Under a policy that doesn’t cause the computer’s memory to be tampered with (which is plausible, even ideal), ν† and ν⋆ are identical, so we can’t count on ν†losing probability mass relative to ν⋆.
I agree with that, but if they are always making the same on-policy prediction it doesn’t matter what happens to their relative probability (modulo exploration). The agent can’t act on an incentive to corrupt memory infinitely often, because each time requires the models making a different prediction on-policy. So the agent only acts on such an incentive finitely many times, and hence never does so after some sufficiently late episode i0. Agree/disagree?
(Having a bad model can still hurt, since the bogus model might agree on-policy but assign lower rewards off-policy. But if they also always approximately agree on the exploration distribution, then a bad model also can’t discourage exploration. And if they don’t agree on the exploration distribution, then the bad model will eventually get tested.)
I suppose I constrained myself to producing an algorithm/setup where the asymptotic benignity result followed from reasons that don’t require dangerous behavior in the interim.
Also, you can add another parameter to BoMAI where you just have the human explorer explore for the first E episodes. The i0 in the Eventual Benignity Theorem can be thought of as the max of i’ and i″. i’ comes from the i0 in Lemma 1 (Rejecting the Simple Memory-Based). i″ comes from the point in time when ^ν(i) is ε-accurate on policy, which renders Lemma 3 applicable. (And Lemma 2 always applies). My initial thought was to set E so that the human explorer is exploring for the whole time when the MAP world-model was not necessarily benign. This works for i’. E can just be set to be greater than i’. The thing it doesn’t work for is i″. If you increase E, the value of i″ goes up as well.

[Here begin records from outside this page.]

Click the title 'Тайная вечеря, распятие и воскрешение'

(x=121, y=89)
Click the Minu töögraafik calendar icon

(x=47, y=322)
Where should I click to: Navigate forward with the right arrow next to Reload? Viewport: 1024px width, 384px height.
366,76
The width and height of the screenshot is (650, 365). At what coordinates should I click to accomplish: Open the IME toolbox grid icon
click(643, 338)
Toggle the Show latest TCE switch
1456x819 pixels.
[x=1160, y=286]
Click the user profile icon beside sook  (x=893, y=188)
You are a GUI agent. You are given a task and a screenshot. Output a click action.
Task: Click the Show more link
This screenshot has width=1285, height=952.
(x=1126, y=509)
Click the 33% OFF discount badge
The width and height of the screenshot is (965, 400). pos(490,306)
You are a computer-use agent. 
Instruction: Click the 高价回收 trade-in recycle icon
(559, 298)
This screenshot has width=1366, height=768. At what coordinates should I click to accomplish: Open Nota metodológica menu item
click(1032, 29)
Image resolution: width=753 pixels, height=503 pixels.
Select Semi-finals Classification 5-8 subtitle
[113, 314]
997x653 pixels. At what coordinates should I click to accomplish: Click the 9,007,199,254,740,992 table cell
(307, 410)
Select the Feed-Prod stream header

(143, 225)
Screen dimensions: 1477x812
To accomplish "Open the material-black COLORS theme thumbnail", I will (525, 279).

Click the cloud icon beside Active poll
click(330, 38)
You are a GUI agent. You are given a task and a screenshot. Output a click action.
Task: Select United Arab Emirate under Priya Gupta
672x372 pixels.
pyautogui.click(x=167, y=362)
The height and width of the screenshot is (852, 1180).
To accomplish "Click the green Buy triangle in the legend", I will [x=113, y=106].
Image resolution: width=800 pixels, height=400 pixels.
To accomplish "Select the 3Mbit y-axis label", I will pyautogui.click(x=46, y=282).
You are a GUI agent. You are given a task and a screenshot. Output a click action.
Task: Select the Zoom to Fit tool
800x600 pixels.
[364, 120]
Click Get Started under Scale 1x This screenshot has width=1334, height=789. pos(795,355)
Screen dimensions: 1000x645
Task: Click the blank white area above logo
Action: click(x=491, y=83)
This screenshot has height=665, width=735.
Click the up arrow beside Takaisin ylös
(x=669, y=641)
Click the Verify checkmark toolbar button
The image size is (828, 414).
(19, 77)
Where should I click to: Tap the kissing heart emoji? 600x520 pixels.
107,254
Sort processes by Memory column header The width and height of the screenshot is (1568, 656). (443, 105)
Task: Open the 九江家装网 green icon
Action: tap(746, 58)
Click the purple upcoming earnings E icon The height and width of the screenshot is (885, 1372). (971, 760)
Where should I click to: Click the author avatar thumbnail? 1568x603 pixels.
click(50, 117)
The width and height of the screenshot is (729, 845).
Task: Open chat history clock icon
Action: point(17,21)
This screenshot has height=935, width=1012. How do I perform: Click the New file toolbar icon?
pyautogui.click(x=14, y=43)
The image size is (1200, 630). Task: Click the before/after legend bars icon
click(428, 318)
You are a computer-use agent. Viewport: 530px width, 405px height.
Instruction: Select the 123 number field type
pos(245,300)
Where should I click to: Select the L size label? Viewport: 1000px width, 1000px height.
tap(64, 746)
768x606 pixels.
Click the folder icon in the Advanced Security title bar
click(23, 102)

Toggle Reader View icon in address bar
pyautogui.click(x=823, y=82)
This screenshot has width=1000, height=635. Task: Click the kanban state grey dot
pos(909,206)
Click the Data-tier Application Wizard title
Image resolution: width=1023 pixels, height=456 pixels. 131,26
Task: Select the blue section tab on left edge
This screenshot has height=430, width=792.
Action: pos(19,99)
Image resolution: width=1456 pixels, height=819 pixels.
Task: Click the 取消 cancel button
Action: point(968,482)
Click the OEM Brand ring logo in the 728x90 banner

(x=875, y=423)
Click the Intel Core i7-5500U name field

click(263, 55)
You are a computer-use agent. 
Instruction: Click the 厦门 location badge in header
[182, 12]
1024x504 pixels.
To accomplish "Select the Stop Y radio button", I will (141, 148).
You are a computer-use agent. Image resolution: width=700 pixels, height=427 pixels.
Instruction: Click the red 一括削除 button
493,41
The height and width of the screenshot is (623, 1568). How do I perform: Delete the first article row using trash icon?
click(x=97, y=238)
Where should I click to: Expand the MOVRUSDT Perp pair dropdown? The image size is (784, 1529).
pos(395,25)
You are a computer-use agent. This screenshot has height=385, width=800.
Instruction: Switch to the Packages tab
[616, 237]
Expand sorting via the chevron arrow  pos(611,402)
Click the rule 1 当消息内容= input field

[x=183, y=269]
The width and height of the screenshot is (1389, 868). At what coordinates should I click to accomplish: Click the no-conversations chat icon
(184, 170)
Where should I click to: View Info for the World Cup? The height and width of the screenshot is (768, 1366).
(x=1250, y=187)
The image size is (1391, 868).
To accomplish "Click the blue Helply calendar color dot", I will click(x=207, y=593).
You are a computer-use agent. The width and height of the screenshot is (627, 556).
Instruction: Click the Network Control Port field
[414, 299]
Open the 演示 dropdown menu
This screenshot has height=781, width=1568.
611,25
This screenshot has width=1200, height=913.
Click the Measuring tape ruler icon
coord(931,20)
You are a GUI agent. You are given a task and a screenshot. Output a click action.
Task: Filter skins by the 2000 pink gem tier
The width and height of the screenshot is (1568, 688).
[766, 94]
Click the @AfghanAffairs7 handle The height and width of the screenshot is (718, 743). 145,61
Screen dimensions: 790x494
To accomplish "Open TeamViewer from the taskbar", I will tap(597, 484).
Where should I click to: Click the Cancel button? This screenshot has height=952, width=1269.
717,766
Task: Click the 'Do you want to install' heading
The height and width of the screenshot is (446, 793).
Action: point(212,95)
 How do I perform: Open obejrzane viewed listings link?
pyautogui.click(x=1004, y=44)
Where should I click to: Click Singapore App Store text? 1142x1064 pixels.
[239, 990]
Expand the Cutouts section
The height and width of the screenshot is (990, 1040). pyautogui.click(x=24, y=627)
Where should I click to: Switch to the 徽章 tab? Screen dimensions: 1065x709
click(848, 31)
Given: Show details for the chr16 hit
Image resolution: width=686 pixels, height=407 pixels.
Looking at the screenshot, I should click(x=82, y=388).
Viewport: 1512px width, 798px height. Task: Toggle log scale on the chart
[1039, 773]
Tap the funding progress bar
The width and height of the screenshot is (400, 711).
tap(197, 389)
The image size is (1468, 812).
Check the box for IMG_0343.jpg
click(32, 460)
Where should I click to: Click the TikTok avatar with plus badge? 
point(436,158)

So in fact, if you set E large enough, the first time BoMAI controls the episode, it will be benign. Then, there is a period where it might not be benign. However, from that point on, the only “way” for a world-model to be malign is by being worse than ε-inaccurate on-policy, because Lemmas 1 and 2 have already kicked in, and if it were ε-accurate on-policy, Lemma 3 would kick in as well. The first point to make about this is that in this regime, benignity comes in tandem with intelligence—it has to be confused to be dangerous (like a self-driving car). The second point is: I can’t come up with an example of world-model which is plausibly maximum a posteriori in this interval of time, and which is plausibly dangerous (for what that’s worth; and I don’t like to assume it’s worth much because it took me months to notice ν†).
I suppose I constrained myself to producing an algorithm/setup where the asymptotic benignity result followed from reasons that don’t require dangerous behavior in the interim.
I think my point is this:
The intuitive thing you are aiming at is stronger than what the theorem establishes (understandably!)
You probably don’t need the memory trick to establish the theorem itself.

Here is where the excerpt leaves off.